The spousal or marital confidential communications privilege covers “information privately disclosed between husband and wife in the confidence of the marital relationship" Trammel v. United States, 445 U.S. 40, 51 (1980).  The societal benefit is to ensure that spouses communicate confidentially without fear of exposure in court.  Either spouse “may invoke the privilege to avoid testifying or to prevent the other from testifying about the privileged communication.”  Either spouse may assert this privilege as to both that spouse’s communications to the other spouse and the other spouse’s communications to that spouse.

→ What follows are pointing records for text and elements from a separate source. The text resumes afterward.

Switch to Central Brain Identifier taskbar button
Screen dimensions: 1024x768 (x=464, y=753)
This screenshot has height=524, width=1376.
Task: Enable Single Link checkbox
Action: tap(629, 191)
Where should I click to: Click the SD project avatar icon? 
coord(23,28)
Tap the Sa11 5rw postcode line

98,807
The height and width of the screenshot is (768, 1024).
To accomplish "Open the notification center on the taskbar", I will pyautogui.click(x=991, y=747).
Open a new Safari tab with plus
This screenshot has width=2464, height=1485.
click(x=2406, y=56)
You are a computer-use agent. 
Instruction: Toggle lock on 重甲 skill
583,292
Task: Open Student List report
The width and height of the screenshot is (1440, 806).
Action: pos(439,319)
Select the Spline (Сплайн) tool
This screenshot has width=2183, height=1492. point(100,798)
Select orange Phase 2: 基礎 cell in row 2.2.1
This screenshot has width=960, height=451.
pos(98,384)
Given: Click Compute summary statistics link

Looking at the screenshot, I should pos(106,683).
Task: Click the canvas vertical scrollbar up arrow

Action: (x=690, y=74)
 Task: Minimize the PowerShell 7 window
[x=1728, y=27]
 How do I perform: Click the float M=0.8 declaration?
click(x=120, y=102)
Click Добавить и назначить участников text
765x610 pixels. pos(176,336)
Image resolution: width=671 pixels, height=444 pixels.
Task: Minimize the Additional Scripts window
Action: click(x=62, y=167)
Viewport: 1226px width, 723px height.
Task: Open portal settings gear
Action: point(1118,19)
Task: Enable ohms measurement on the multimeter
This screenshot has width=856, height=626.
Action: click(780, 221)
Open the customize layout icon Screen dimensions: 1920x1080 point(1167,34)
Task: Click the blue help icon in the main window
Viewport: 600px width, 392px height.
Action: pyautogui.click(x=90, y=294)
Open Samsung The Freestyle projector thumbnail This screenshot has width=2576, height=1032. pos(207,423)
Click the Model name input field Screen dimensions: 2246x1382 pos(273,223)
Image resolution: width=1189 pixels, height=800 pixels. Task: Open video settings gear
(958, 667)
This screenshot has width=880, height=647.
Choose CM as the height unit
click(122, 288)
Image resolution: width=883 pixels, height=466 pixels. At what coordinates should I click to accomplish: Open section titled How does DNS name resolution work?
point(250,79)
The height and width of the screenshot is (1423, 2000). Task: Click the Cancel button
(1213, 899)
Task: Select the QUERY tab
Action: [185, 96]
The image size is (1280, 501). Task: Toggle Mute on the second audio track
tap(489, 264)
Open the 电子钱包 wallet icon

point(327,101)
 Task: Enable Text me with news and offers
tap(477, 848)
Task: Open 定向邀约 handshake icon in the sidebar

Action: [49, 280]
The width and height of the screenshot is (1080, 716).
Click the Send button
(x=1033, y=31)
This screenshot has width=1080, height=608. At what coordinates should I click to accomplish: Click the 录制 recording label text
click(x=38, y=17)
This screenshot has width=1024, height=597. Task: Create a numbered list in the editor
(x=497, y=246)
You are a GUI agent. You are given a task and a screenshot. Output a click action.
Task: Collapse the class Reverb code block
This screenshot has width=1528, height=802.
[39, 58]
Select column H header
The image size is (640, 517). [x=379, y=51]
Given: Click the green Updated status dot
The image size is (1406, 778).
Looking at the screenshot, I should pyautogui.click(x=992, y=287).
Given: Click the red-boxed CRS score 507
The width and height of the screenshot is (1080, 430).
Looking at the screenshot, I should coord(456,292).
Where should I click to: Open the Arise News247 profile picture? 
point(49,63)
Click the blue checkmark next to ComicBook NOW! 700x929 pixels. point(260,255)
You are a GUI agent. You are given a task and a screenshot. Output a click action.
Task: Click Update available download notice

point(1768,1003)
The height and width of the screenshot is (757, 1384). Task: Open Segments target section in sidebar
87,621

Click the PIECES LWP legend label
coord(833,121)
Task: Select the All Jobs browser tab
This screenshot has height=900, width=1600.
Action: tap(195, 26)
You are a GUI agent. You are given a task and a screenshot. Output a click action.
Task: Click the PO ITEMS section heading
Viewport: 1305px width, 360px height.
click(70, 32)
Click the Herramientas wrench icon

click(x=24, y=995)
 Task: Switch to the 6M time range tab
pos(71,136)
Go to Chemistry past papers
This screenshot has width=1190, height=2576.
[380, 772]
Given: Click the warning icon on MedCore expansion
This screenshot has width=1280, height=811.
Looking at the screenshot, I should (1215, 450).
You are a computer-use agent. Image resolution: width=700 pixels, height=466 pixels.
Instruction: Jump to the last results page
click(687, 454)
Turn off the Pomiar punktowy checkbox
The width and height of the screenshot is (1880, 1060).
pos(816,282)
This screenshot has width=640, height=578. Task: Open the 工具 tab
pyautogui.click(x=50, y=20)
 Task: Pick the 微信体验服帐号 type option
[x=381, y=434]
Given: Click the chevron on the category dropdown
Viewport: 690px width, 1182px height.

What are protected communications?  We all know that people – including spouses specifically – communicated by words and actions.  So, is everything one spouse learns about the other through words or actions communications?  The answer is that general verbal communications are what is protected rather than actions.  The following example is in a recent case [the Brock case linked above]:
[T]he protected subject matter includes only what one spouse communicates to the other, not what one spouse learns about the other in other ways, such as by observing the other's actions.  In Mr. Brock's  trial, the marital communications privilege could have applied to Mrs. Brock's testimony that he told her to take two guns from their home and put them in a car. It would not have applied to her testimony about Mr. Brock handling the guns or shooting possums.